(Rows of pointing data)

──────

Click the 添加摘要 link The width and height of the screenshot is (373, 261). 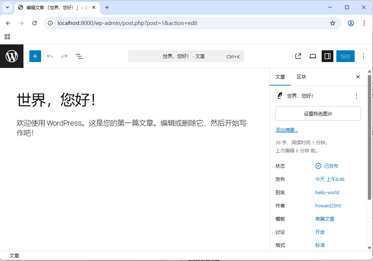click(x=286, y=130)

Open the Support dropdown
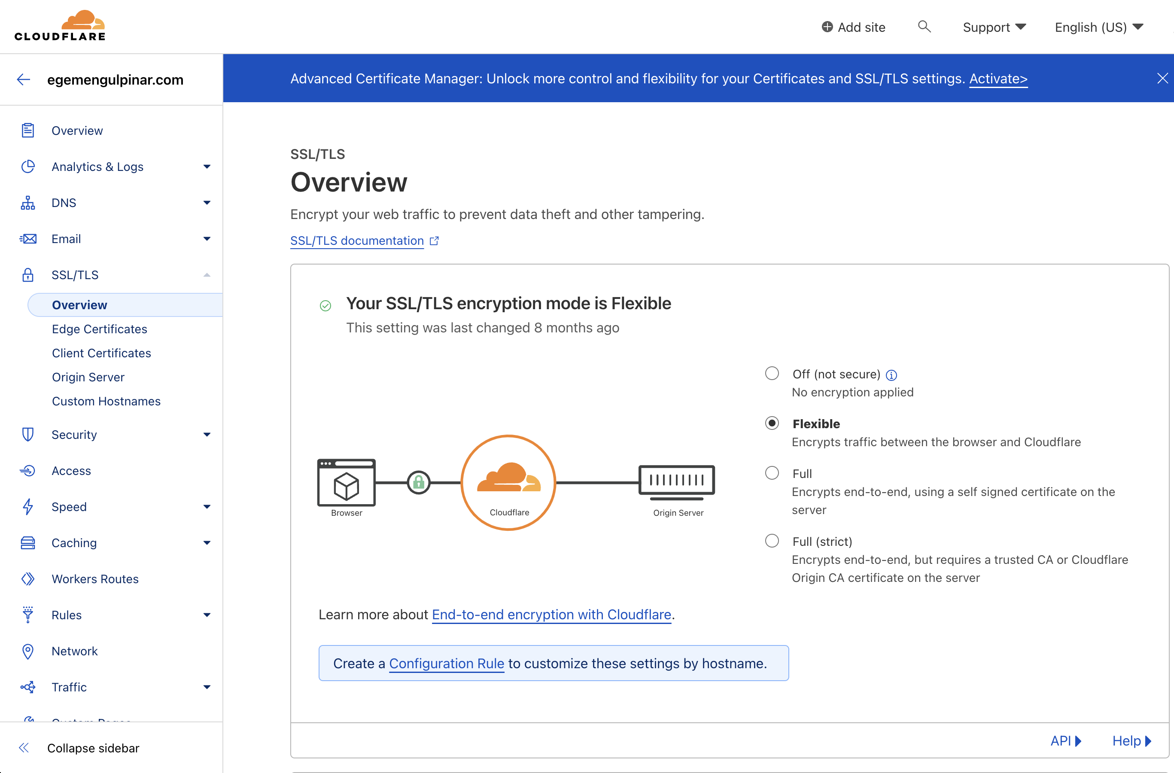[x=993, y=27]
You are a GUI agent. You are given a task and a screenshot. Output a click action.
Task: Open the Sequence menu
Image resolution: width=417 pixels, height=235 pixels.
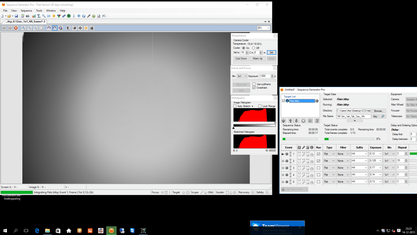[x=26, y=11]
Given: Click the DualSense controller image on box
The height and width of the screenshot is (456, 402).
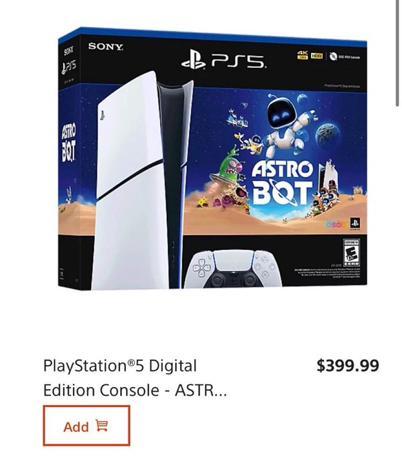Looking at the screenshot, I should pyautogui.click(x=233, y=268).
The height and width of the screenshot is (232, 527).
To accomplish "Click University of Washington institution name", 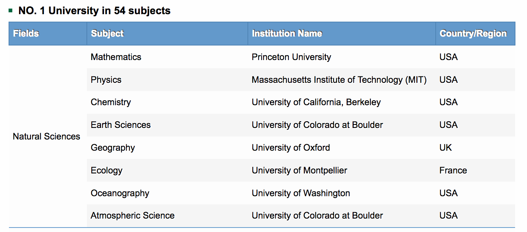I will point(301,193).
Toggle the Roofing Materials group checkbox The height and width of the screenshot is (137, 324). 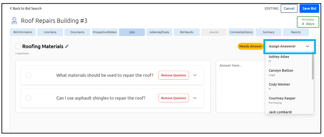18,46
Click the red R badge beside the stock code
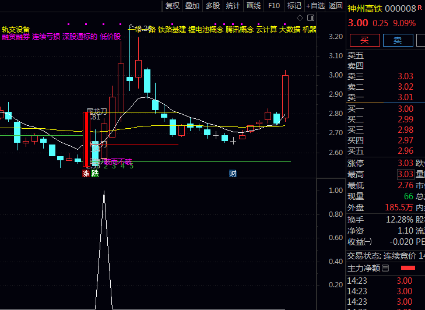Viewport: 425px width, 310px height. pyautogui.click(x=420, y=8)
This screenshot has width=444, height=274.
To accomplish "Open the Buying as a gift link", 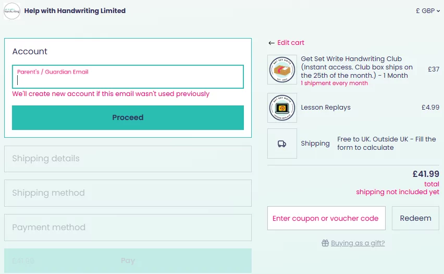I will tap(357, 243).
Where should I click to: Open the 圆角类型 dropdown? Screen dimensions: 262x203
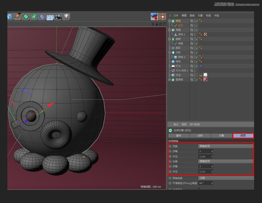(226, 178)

──────

Starting at the line containing "Where should I" and continuing through the end of the items, rename "dropdown" to "menu" and repeat those lines otherwise unchanged. Leave the pictures out of your answer.

Where should I click to: Open the 圆角类型 menu? Screen dimensions: 262x203
(226, 178)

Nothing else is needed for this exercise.